Wie konnte sich die SPD in einer Stadt mit so hohen wirtschaftlichen Verwerfungen bei einem Verlust von 58.000 Industriearbeitsplätzen an der Macht halten? Warum schaffte es die CDU bisher nicht, die Vorherrschaft der SPD zu knacken? Warum ist die FDP hier relativ schwach vertreten? Warum kamen die Grünen in den 80er Jahren schwer aus den Startlöchern?
Oberhausen ist im vergangenen Jahr 150 Jahre alt geworden: Die Geschichte der Kommunalpolitik beginnt 1862 mit der Gründung der Bürgermeisterei Oberhausen. Um zu verstehen, wie der Start der politischen Arbeit verlief, richtet sich der Blick zunächst auf die fünf Jahre zuvor, in welchen die Industrie und wenige vorausschauende Grundbesitzer auf der einen, die vielen Bauern und Adeligen auf der anderen Seite um ein Novum der Verwaltungsgeschichte stritten: um die Bildung einer Gemeinde, deren Wurzeln allein aus ihrer Industrie erwachsen sollten.
Mittleres Bürgertum die Minderheit
Unter den Bedingungen des preußischen Dreiklassenwahlrechtes, das den politischen Einfluss der Bürger an ihrer Steuerkraft maß, waren die Folgen der Gemeindegründung für die drei maßgeblichen gesellschaftlichen Gruppen klar: Die Arbeiterschaft würde im Wesentlichen kein Wahlrecht erlangen, da ihre Löhne unterhalb der Pflicht zur Zahlung der Klassensteuer lagen; das zahlenmäßig sehr kleine industrielle Großbürgertum - bis um 1900 kaum mehr als 100 Haushaltsvorstände - würde die politische Arbeit vor Ort beherrschen, weil es nach dieser Wahlregelung über Jahrzehnte die Mehrheit der Gemeindeverordneten stellen konnte.
Dazu trug maßgeblich bei, dass bei der Vergabe von Ratsmandaten auch die Steuerleistung von Kapitalgesellschaften Berücksichtigung fand.
Das niedere und mittlere Bürgertum der Handwerker, Händler, Angestellten und der akademisch gebildeten Freiberufler würde die Minderheit der frühen Kommunalpolitiker stellen und versuchen, über die Bereitschaft zur Kooperation mit der Industrie Einfluss zu gewinnen.
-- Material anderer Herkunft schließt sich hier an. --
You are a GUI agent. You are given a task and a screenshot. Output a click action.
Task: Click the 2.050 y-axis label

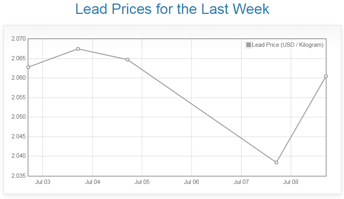[x=19, y=117]

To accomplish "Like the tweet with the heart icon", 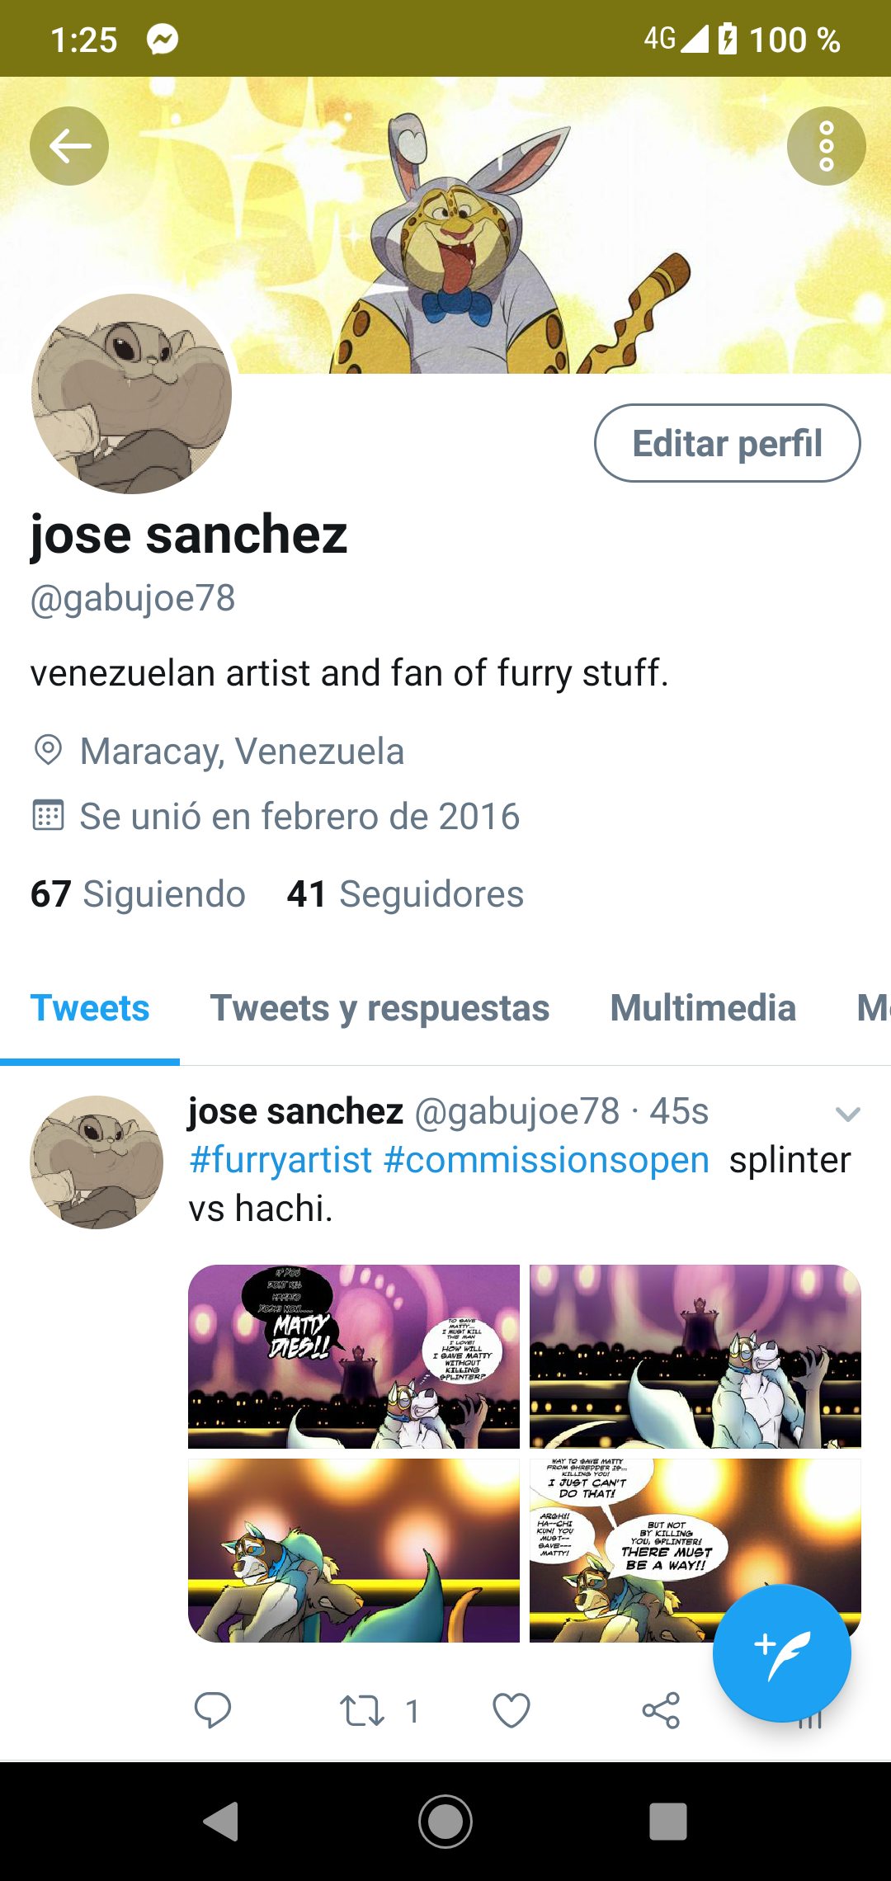I will (512, 1711).
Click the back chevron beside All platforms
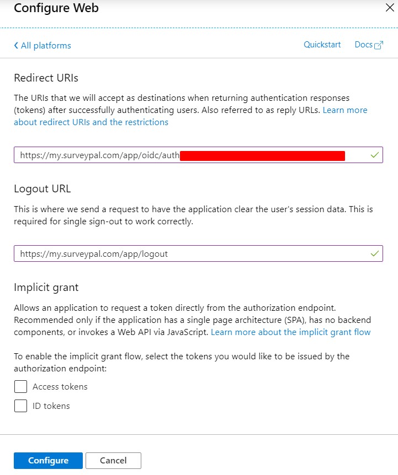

Die Hüttenfraktion bestimmte
Erst 1919 sollte mit der Weimarer Demokratie das gleiche Wahlrecht für alle Männer und jetzt auch Frauen einziehen - bis dahin blieb das Dreiklassen-Wahlrecht mit allen Folgen Grundlage der politischen Kultur im ersten halben Jahrhundert der Stadtgeschichte - mit entsprechenden zeitgenössischen Begrifflichkeiten: Die „Hüttenfraktion“ bestimmte – und verhinderte, was ihr zu kostspielig erschien. Die „Bürgerfraktion“ tat sich mit konstruktiven Vorschlägen hervor – zur Entwicklung der Innenstadt, der technischen Infrastruktur, des Bildungswesens.
Parteipolitisch bedeuteten diese Gruppenzuordnungen überwiegend: Hüttenfraktion gleich Nationalliberal, Bürgerfraktion seit 1880 immer mehr katholisches Zentrum. Sozialdemokraten gelang wegen des Wahlrechts der Sprung in den Stadtrat bis 1918 nicht. Dennoch saßen dort ab 1900 handverlesene Arbeiter, die als Mitglieder der gut bezahlten Arbeiter-Elite und als Katholiken über das Zentrum, als Protestanten über die Nationalliberalen in den Rat einzogen.
Magnus Dellwig wurde 1965 in Oberhausen geboren. Von 1985 bis 1991 studierte er Geschichte und Sozialwissenschaften an der Ruhr-Universität Bochum.
1995 promovierte er an der TU Berlin in Neuerer Geschichte mit der Arbeit „Kommunale Wirtschaftspolitik in Oberhausen 1862 bis 1938“. Seit 1995 ist Dellwig Mitarbeiter der Stadt.